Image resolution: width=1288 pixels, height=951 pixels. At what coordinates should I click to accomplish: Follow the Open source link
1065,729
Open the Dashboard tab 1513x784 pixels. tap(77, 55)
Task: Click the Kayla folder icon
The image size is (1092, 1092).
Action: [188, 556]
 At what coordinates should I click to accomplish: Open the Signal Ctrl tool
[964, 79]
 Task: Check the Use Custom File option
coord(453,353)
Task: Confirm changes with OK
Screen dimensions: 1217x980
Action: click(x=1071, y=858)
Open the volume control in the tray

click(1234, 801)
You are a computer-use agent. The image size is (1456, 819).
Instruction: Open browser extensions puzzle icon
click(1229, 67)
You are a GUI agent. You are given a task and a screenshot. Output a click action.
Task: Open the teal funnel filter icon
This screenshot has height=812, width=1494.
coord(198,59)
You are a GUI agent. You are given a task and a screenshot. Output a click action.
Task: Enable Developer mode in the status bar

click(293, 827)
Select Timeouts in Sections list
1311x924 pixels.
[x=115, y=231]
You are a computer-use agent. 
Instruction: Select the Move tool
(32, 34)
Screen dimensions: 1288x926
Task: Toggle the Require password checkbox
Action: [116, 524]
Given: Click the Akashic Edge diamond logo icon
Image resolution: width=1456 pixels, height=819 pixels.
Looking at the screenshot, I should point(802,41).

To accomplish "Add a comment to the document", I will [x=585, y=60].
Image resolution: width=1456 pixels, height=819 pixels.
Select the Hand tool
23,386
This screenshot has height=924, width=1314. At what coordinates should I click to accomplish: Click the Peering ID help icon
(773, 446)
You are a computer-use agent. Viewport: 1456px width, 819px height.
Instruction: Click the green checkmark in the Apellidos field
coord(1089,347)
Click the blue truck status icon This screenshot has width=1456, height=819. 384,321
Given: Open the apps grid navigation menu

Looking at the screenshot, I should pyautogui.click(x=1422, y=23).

#####

=== WHAT THIS TASK INVOLVES ===
Each record above should be restated word for word.

=== EXERCISE RESULT ===
Image resolution: width=1288 pixels, height=951 pixels. At what coordinates should I click to accomplish: Follow the Open source link
1065,729
Open the Dashboard tab 1513x784 pixels. tap(77, 55)
Task: Click the Kayla folder icon
The image size is (1092, 1092).
Action: [188, 556]
 At what coordinates should I click to accomplish: Open the Signal Ctrl tool
[964, 79]
 Task: Check the Use Custom File option
coord(453,353)
Task: Confirm changes with OK
Screen dimensions: 1217x980
Action: click(x=1071, y=858)
Open the volume control in the tray

click(1234, 801)
You are a computer-use agent. The image size is (1456, 819).
Instruction: Open browser extensions puzzle icon
click(1229, 67)
You are a GUI agent. You are given a task and a screenshot. Output a click action.
Task: Open the teal funnel filter icon
This screenshot has height=812, width=1494.
coord(198,59)
You are a GUI agent. You are given a task and a screenshot. Output a click action.
Task: Enable Developer mode in the status bar

click(293, 827)
Select Timeouts in Sections list
1311x924 pixels.
[x=115, y=231]
You are a computer-use agent. 
Instruction: Select the Move tool
(32, 34)
Screen dimensions: 1288x926
Task: Toggle the Require password checkbox
Action: [116, 524]
Given: Click the Akashic Edge diamond logo icon
Image resolution: width=1456 pixels, height=819 pixels.
Looking at the screenshot, I should point(802,41).

To accomplish "Add a comment to the document", I will [x=585, y=60].
Image resolution: width=1456 pixels, height=819 pixels.
Select the Hand tool
23,386
This screenshot has height=924, width=1314. At what coordinates should I click to accomplish: Click the Peering ID help icon
(773, 446)
You are a computer-use agent. Viewport: 1456px width, 819px height.
Instruction: Click the green checkmark in the Apellidos field
coord(1089,347)
Click the blue truck status icon This screenshot has width=1456, height=819. 384,321
Given: Open the apps grid navigation menu

Looking at the screenshot, I should pyautogui.click(x=1422, y=23).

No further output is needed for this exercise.